After bailing out the financial system, the Bank of Canada and regulators are working to reduce the threat of moral hazard, deputy governor David Longworth said Wednesday.

In a speech to the C.D. Howe Institute, Longworth said “having gone through a financial crisis, we can be even more clear on how to [reduce moral hazard].”

The three basic things a central bank can do, he said, include:

• limiting crisis intervention to significant systemic events;

• encouraging reforms to make the financial system more resilient to systemic shocks; and

• maintaining a flexible intervention strategy.

“The goal is to reach a destination where financial institutions, markets, and infrastructure play critical — and complementary — roles to support long-term economic prosperity,” he said.

“As we move forward, it is important that financial system participants do not believe that our intervention in times of crisis implies a willingness to intervene in normal times. It is also important that we retain considerable flexibility about when and how to intervene in the next crisis to fulfill our mandate to be liquidity lender of last resort to the financial system in the event of a systemic shock,” Longworth added.

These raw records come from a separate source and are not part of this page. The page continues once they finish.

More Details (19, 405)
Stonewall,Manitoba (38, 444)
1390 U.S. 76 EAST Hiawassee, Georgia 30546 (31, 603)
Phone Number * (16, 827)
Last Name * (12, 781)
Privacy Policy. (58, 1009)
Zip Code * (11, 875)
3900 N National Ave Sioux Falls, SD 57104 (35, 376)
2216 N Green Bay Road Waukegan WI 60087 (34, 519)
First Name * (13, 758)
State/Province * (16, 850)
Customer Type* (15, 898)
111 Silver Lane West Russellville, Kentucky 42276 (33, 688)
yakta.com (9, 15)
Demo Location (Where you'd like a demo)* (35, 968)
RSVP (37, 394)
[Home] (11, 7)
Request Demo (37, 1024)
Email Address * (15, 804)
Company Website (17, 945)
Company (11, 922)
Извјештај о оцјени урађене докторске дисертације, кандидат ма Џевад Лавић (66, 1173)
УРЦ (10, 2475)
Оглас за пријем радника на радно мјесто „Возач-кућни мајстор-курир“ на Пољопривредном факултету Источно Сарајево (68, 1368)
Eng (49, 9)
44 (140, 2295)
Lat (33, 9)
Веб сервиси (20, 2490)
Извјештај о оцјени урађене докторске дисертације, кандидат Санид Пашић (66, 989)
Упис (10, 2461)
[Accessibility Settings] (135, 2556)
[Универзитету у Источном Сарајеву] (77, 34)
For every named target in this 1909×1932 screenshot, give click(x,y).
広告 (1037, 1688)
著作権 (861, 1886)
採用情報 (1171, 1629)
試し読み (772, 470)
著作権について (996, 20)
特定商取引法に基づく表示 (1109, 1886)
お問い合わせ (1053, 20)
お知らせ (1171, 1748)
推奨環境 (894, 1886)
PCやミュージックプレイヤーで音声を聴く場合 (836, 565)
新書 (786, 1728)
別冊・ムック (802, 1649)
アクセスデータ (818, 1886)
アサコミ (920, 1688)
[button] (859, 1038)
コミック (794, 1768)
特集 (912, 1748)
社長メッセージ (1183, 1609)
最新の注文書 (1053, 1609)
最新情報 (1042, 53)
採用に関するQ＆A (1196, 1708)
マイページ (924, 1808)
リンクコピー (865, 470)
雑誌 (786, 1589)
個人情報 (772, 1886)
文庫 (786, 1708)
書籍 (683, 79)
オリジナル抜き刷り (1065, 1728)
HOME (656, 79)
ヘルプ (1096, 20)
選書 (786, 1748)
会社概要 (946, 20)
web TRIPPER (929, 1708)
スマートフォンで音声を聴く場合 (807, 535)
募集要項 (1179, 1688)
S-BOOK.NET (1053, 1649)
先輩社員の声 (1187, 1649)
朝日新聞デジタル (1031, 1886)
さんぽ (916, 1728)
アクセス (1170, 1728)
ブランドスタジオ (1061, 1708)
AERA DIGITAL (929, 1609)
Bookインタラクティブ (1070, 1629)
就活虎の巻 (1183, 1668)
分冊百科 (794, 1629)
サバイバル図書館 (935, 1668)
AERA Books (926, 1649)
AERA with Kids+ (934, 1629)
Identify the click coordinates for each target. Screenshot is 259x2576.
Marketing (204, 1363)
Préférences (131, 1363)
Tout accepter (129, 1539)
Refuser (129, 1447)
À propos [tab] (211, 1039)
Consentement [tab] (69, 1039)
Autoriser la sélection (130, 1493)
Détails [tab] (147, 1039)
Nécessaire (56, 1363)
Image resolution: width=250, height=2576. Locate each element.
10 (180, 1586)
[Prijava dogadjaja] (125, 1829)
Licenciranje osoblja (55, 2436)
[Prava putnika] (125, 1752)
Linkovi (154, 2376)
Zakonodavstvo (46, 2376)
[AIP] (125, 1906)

“For the Bank, the primary facilities used during the crisis, the term PRA and the term loan facility, should continue to be a part of the Bank’s toolkit, as is our Emergency Lending Assistance. In a crisis with a shortage of good quality collateral, the Bank would also consider a term securities lending facility to exchange good collateral for lower quality collateral — at the appropriate price — in order to support the functioning of core funding markets. Given potential changes to core market infrastructure (the implementation of central counterparties, for example), further study will also be important to determine the appropriate tools to address future liquidity issues,” he said.